En d’autres termes, quel
rang de préférence doit-on leur attribuer ?
on se trouve en fait en présence de 2 textes qui, en des
termes clairs et précis, donnent à ce conflit des solutions opposées.
v En premier lieu,
l’art 33 de la loi du 3 janvier 1967 qui établit la préférence dans l’ordre
suivant :
·
-1) les privilèges maritimes( qui ne comprennent pas le
nantissement de 1951)
·
-2) les hypothèques maritimes
·
-3) les autres privilèges dans la mesure ou ces textes
autorisent les créanciers à s’en prévaloir et dans cette mesure seulement.
v En 2nd
lieu , l’art.9 de la loi de 1951 qu déclare que le privilège du créancier nanti
s’exerce par préférence à tous autres privilèges et au créancier hypothécaire.

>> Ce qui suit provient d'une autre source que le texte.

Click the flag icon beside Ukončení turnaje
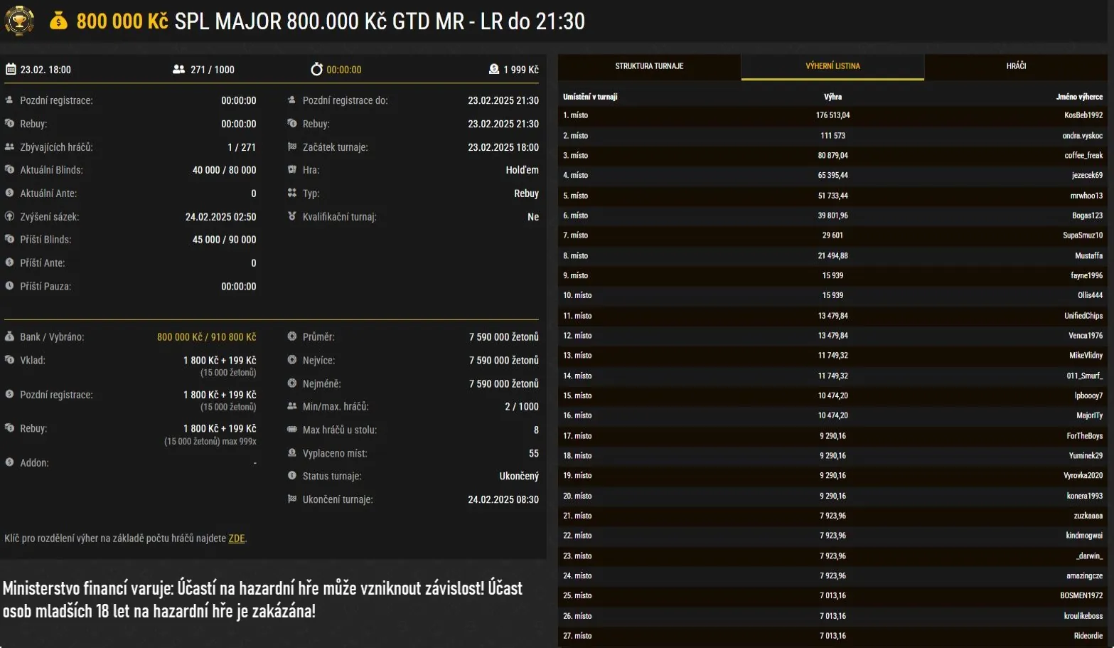 click(x=291, y=499)
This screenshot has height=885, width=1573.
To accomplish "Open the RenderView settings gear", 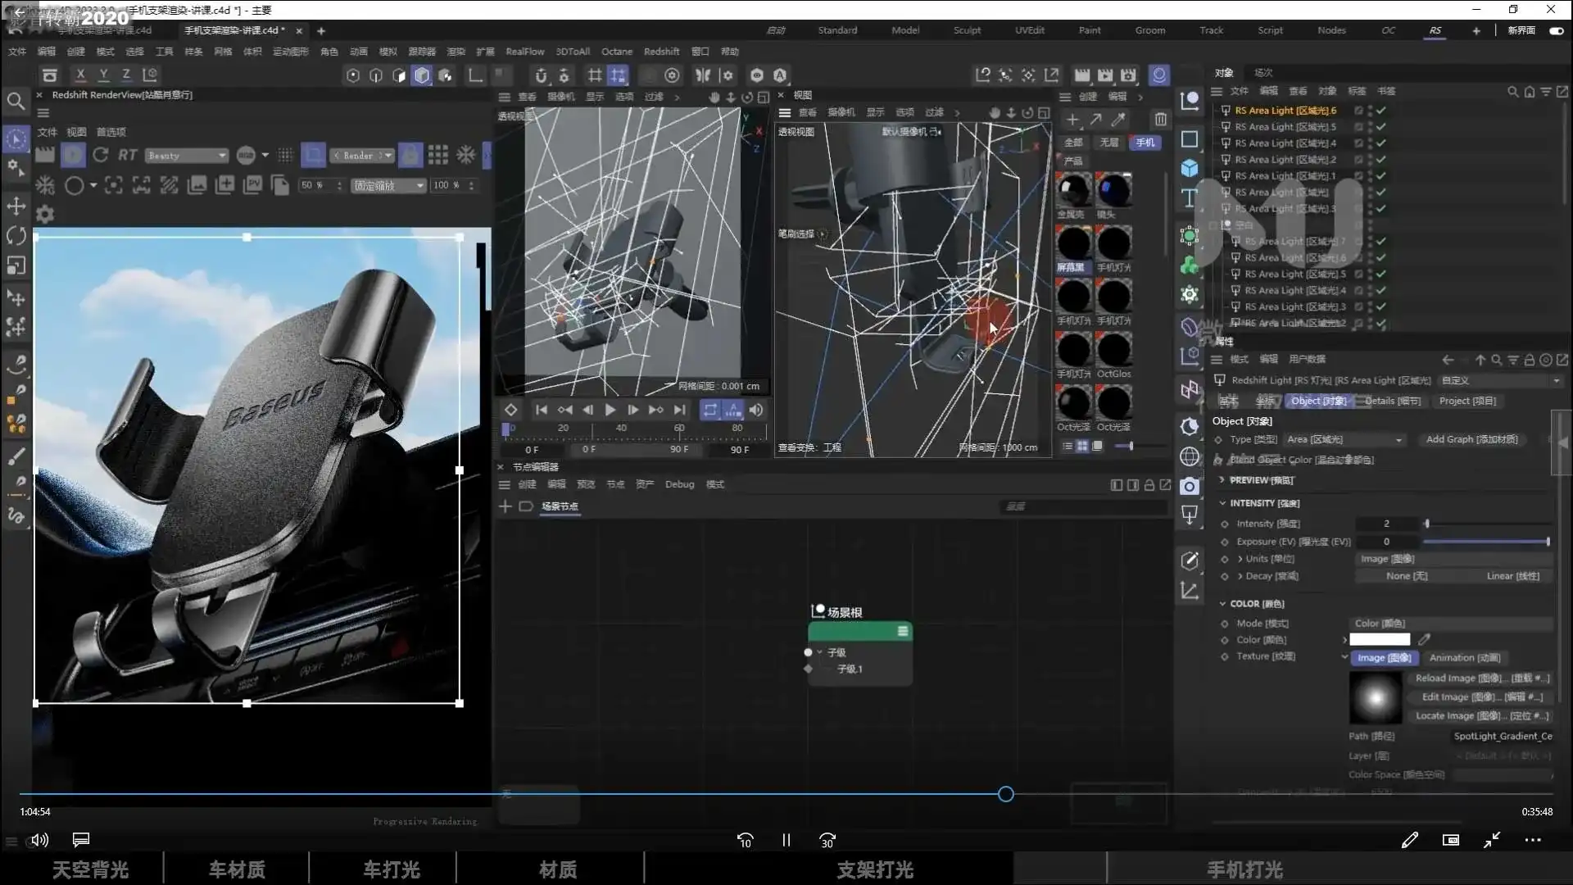I will 45,214.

On le voit, aucune conciliation n’étant possible entre ces
textes, la question se résume à celle de savoir lequel des 2 doit recevoir
application, le texte maritime ou le texte terrestre, si tant est que l’on
admette la validité du nantissement.
L’arrêt d’appel de 1968 ainsi que le jugement dans
l’affaire du rédempteur ont tous 2 contourné cette difficulté en appliquant
sans justification la loi de 1951, écartant ainsi le créancier titulaire d’une
hypothèque maritime au profit du créancier nanti.

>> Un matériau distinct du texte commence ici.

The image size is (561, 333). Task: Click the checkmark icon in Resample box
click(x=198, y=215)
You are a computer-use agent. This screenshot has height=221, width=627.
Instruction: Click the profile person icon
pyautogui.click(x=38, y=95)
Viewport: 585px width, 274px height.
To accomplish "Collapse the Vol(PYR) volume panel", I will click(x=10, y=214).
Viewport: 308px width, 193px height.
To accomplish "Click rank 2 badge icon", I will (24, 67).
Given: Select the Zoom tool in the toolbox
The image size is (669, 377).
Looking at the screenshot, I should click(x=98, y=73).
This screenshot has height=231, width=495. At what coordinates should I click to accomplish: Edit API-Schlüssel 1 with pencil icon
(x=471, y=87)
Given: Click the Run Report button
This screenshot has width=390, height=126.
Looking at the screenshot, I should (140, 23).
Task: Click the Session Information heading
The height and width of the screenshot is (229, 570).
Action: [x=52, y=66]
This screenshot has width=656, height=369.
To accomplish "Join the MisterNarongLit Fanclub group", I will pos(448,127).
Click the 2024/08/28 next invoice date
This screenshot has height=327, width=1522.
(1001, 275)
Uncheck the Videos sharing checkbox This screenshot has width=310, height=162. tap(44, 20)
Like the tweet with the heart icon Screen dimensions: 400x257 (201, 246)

On peut regretter que la décision de la cour de cassation
n’apporte pas de réelle solution à cette question de rang de préférence, elle
dissocie néanmoins ces 2 sûretés en retenant que la nantissement du matériel
consenti au bailleur de fonds n’est pas opposable au créancier bénéficiaire
d’une hypothèque maritime de premier rang sur un navire, en cas de faillite de
l’emprunteur.
Pour conclure et revenir à une analyse plus pratique, on
retiendra que la solution peut toutefois apparaître critiquable en ce qu’elle
présente l’inconvénient de rendre plus difficile pour un armateur d’obtenir le
crédit lui permettant d’améliorer l’équipement de son navire, il est vrai que
ça peu paraître un peu contradictoire avec les exigences croissantes auxquelles
sont confrontés les armateurs aujourd’hui
en matière de sûreté et de sécurité par exemple.
Cependant, s’il est vrai que la décision de la cour de cassation , en ce
sens qu’elle étend par la même l’hypothèque aux améliorations postérieur du
navire, apparaît défavorable aux armateurs, il n’en est pas moins vrai que les
propriétaires de navire disposent néanmoins de différents moyens juridiques
pour pallier à cela.
Ainsi, par exemple, la loi de 1967 en son art 46 prévoit
que le principe de l’extension de l’hypothèque peut être écarté par une
convention contraire,
D’autre part, l’armateur peut avoir recours au crédit bail
afin d’obtenir la distraction du matériel loué en cas de saisie ;
Et enfin, le vendeur peut de son coté, inclure dans le contrat de vente une clause
de réserve de propriété qu’il pourra opposer au créancier hypothécaire.